Problem 1
Answer these questions from the news report on the age verification legal challenge, one line each:
(a) Which part of which law does Mr Dekas want the government to put in place?
(b) Who said in 2019 that the measures would no longer go ahead?
(c) What percentage of the surveyed teenagers said they came across porn on social media?
Problem 2
According to the news report, why does Mr Dekas want the Digital Economy Act's age verification requirements put in place now instead of relying on the Online Harms Bill? Answer in one to three sentences.
Problem 3
Carry the news report on the age verification legal challenge forward from its final sentence.

Text
Ioannis Dekas, a father of four sons, became concerned after he found one of his boys had accessed pornography.
He said this was a wake-up call for him and his wife as parents, making them confront the potential danger to their son and the impact on them all as a family.
“In the two weeks leading up to this moment, we’d noticed a drastic change in his behaviour, withdrawal, a sense of anger towards his siblings, we could sense frustration in his life.”
When he and his wife talked to their son, they found he was under peer pressure to be familiar with the language of porn.
“What I don’t often hear is how to deal with this. What happens in your household when this happens? With the availability, it’s not a matter of if, but of when.”
Mr Dekas wants the government to put in place the age verification requirements set out in part three of the Digital Economy Act – a law that was passed in 2017.
However, in 2019, the then Digital Secretary Nicky Morgan said the measures would no longer go ahead, with efforts instead focused on the government’s wider Online Harms Bill.
But Mr Dekas says that this bill still has to be brought before Parliament, and may be delayed if detailed regulations need to be drawn up.
In the meantime, children are being exposed to pornography, he says, when they could be protected using the Digital Economy Act’s full powers.
Mr Dekas is bringing the challenge jointly with 20-year-old University of Oxford student Ava Vakil, whose letter about what she described as a culture of sexual violence in some schools went viral online.
Ms Vakil told the BBC: “I think porn is everywhere, and growing up as a young woman I’ve seen the influence of that.
“I think young men are ingesting pornography online to an extent that people aren’t aware of.
“I’m sure everyone, and particularly young women, can look back on so many conversations they’ve had with boyfriends and male friends and think 100% it was impacted by porn.”
The Department for Digital, Culture, Media and Sport said it would not be appropriate to comment on legal proceedings.
A spokesman said the government was committed to protecting children from harmful content.
The legal action comes as research from City, University of London found many teenagers had seen porn.
Prof Neil Thurman conducted a survey of more than 1,000 16 and 17-year-olds in the UK, using a panel from the specialist market research company Youthsite.
While 63% said they came across porn on social media, 47% said they had also visited porn websites.
The research suggests the government’s approach of widening the range of legislation to more platforms is right, Prof Thurman said.

Given data

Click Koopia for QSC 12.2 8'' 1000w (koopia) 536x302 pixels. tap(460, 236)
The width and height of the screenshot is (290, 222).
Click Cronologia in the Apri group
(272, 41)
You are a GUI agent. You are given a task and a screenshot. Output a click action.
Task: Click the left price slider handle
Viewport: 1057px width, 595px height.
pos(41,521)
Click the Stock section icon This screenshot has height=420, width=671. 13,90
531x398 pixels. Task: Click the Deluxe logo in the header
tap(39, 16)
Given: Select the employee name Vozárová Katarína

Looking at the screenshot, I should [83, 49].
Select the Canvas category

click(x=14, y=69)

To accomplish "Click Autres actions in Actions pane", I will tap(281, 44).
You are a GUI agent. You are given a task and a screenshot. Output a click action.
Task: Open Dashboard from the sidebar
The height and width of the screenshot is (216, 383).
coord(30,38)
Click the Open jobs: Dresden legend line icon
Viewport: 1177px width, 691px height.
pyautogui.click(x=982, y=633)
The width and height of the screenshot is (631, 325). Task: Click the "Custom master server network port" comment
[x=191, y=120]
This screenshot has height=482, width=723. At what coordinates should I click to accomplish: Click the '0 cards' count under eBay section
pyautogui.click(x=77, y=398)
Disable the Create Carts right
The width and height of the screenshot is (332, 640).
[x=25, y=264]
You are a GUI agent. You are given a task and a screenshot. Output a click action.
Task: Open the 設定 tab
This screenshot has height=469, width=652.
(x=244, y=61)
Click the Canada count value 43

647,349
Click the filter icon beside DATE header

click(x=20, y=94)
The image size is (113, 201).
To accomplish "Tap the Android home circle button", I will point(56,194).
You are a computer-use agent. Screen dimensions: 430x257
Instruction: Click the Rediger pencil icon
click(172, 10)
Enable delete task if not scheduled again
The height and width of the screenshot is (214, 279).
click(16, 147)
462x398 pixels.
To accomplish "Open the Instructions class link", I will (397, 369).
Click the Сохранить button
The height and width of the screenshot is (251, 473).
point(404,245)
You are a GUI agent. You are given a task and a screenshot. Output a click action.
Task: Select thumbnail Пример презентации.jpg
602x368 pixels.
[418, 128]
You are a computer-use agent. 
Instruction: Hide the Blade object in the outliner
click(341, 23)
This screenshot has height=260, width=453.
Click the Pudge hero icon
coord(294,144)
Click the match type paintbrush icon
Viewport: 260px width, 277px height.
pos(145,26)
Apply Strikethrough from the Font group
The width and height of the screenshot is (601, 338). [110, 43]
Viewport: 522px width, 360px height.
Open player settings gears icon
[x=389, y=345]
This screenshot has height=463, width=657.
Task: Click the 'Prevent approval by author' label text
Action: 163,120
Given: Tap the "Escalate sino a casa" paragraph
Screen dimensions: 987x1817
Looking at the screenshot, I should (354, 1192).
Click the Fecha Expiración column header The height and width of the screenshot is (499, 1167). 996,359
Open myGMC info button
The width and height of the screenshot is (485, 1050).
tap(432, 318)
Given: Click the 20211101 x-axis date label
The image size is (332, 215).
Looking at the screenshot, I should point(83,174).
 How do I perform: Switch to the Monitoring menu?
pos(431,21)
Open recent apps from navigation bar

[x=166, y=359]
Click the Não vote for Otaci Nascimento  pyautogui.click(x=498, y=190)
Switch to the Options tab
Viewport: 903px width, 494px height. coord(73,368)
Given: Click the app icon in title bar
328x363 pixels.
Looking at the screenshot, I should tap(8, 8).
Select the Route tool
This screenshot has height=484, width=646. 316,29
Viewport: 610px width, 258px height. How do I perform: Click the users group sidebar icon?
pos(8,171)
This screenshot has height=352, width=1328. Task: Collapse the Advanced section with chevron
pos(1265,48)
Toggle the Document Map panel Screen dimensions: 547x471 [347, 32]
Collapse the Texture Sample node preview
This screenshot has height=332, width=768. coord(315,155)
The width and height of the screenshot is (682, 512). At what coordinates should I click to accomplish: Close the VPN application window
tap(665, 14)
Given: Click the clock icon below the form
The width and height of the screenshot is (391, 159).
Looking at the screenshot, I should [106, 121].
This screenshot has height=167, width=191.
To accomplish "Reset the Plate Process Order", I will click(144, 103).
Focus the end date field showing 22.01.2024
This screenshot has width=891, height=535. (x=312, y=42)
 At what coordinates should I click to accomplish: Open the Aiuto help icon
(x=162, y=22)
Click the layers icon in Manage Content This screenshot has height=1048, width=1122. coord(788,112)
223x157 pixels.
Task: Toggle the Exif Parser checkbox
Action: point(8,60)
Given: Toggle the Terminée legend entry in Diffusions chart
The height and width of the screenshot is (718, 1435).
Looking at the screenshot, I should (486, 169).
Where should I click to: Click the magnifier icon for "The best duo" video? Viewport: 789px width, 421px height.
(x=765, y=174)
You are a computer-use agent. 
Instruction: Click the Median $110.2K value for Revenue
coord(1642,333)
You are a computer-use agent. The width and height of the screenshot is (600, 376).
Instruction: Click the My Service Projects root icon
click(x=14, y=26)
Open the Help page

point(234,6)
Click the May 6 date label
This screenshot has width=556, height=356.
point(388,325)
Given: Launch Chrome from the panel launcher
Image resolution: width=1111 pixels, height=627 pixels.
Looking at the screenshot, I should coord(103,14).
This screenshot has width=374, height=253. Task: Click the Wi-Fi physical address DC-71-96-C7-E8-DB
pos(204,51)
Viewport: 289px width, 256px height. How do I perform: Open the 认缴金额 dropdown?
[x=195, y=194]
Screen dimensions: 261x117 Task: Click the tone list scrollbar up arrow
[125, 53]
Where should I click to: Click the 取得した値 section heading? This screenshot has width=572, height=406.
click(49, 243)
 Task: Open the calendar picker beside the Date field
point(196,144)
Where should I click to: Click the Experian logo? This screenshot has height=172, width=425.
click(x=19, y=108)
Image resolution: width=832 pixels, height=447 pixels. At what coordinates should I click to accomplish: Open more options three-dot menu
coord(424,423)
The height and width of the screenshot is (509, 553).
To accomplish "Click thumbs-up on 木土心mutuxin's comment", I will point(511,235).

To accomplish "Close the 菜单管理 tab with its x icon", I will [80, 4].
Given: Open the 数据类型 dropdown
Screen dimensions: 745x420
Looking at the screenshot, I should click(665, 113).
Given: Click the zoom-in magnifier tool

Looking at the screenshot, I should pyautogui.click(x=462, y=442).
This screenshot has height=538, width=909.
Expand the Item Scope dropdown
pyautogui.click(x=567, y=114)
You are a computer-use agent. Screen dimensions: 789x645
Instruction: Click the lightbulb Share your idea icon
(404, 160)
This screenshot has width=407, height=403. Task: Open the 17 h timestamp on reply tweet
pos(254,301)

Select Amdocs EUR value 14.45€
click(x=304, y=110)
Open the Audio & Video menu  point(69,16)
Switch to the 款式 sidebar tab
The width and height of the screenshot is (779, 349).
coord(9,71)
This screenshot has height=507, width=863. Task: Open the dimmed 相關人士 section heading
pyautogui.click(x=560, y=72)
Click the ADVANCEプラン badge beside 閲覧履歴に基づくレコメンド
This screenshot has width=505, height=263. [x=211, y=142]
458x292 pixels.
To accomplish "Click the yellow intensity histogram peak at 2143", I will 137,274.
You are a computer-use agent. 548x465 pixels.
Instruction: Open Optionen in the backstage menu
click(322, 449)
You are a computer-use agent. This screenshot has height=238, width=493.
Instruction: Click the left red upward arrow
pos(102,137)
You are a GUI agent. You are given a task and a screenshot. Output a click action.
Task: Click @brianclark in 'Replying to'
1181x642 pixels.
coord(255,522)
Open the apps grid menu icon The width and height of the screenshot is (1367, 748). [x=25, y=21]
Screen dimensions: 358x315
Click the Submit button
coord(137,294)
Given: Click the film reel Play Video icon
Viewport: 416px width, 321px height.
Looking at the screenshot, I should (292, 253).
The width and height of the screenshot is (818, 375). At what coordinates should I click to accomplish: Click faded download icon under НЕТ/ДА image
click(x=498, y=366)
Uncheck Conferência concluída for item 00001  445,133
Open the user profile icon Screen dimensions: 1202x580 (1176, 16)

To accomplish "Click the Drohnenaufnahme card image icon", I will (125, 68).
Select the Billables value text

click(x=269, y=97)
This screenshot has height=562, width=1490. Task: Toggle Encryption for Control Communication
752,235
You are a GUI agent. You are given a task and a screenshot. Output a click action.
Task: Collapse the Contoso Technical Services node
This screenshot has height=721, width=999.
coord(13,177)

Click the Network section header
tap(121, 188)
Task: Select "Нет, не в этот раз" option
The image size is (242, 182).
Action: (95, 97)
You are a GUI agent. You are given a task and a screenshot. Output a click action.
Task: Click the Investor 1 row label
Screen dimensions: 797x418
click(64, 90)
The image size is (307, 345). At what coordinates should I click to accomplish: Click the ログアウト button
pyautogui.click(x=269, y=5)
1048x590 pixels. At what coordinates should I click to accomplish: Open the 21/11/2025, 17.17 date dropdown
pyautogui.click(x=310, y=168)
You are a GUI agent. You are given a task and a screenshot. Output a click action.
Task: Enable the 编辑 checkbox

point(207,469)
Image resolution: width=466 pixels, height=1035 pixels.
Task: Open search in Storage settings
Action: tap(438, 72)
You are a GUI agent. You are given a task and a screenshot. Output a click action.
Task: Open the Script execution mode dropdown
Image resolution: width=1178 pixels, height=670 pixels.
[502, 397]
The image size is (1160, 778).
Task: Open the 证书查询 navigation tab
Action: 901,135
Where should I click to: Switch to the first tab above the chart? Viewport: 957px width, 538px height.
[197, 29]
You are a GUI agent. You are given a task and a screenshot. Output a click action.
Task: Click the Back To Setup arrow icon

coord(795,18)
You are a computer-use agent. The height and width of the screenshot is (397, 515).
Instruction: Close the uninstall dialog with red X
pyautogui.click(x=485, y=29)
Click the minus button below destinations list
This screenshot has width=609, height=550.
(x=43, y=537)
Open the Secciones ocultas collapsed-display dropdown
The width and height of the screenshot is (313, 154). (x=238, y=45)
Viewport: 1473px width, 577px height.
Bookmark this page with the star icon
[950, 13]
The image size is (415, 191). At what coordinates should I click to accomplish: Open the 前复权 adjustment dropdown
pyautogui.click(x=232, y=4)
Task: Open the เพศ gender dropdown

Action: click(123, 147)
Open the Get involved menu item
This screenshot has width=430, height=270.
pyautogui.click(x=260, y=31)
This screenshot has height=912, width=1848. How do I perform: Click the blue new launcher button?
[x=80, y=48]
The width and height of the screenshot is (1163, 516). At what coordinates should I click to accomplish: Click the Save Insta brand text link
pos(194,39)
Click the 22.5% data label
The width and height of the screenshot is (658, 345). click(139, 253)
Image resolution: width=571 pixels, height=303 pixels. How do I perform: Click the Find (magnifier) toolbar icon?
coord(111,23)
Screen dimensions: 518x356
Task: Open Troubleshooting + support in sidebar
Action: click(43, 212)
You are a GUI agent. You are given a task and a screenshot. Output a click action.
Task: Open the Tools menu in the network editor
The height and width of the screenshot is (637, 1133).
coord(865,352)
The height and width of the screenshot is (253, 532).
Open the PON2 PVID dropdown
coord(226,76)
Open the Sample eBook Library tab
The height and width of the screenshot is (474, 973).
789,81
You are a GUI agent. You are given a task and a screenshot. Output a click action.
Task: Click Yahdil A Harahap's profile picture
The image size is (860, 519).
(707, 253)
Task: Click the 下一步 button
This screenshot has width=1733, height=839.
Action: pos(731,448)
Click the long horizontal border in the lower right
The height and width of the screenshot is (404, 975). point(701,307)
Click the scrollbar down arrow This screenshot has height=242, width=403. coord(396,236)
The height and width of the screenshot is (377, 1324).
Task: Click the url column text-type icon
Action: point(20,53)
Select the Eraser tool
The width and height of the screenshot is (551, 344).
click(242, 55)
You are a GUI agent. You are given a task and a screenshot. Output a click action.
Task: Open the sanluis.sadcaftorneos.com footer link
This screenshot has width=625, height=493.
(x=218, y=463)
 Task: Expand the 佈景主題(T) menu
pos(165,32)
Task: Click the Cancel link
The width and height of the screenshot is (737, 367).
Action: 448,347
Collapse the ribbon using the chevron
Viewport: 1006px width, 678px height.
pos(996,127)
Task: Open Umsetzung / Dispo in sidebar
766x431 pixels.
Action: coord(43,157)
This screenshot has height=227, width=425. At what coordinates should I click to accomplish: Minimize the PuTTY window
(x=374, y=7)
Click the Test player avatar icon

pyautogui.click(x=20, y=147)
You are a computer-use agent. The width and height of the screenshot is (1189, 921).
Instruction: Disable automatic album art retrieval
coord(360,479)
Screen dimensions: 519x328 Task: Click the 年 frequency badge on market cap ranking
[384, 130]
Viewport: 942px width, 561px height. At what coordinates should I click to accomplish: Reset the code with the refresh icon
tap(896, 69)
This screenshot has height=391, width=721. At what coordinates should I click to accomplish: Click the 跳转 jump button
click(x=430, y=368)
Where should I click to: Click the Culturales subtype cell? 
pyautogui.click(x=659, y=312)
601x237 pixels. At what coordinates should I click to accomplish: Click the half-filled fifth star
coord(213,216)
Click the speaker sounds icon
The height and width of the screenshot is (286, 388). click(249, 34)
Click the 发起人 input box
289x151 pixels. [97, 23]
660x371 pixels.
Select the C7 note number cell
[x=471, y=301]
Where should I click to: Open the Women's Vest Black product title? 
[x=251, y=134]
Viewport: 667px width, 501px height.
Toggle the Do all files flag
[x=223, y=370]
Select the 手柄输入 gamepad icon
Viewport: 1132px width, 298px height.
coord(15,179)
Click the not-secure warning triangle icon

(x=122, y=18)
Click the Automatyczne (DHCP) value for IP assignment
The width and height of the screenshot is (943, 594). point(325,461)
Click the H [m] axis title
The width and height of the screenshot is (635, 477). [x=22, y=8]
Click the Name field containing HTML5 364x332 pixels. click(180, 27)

Exercise output 1
(a) Part three of the Digital Economy Act, the law passed in 2017.
(b) Nicky Morgan, the Digital Secretary at the time.
(c) 63%.

Exercise output 2
The Online Harms Bill still has to be brought before Parliament and may be delayed if detailed regulations need to be drawn up. Mr Dekas says that in the meantime children are being exposed to pornography, even though they could be protected using the Digital Economy Act's full powers.

Exercise output 3
More worryingly, 46% had used technology that disguises identity when browsing online, such as a virtual private network, and which could allow evasion of age verification.
However, Prof Thurman said this was not a reason not to regulate access.
“It doesn’t mean we shouldn’t bring in legislation,” he said. “Firstly I think it would reduce accidental exposure, particularly for younger children and teenagers, and it does send a signal, not present at the moment, that they are accessing something inappropriate for their age group.”
Vanessa Morse, head of the Centre to End All Sexual Exploitation, said there was a “wealth of evidence” to show that viewing pornography led to harmful sexual attitudes and behaviours.
“The government’s own research, which it published this year, showed an association between porn consumption and real world violence against women. It’s no surprise considering one in eight porn videos contains sexual violence,” she said.
“Pornography has made violent acts in sex completely normalised.”
A new report by the internet safety body, Internet Matters, looking at children’s use of technology during lockdown has found that although the internet had a positive impact on how children learn and socialise, parents also reported a rise in the amount of online harms children experienced.
A survey of 2,000 parents in the UK in March this year suggests a 39% increase in the sharing of sexual images among children since January 2020.
Psychologist Dr Linda Papadopoulos, ambassador of Internet Matters, says “as children have come to rely on technology more than ever during the pandemic, and therefore spending sometimes several hours a day online, it also gives them increased exposure to all of the risks that go with it.”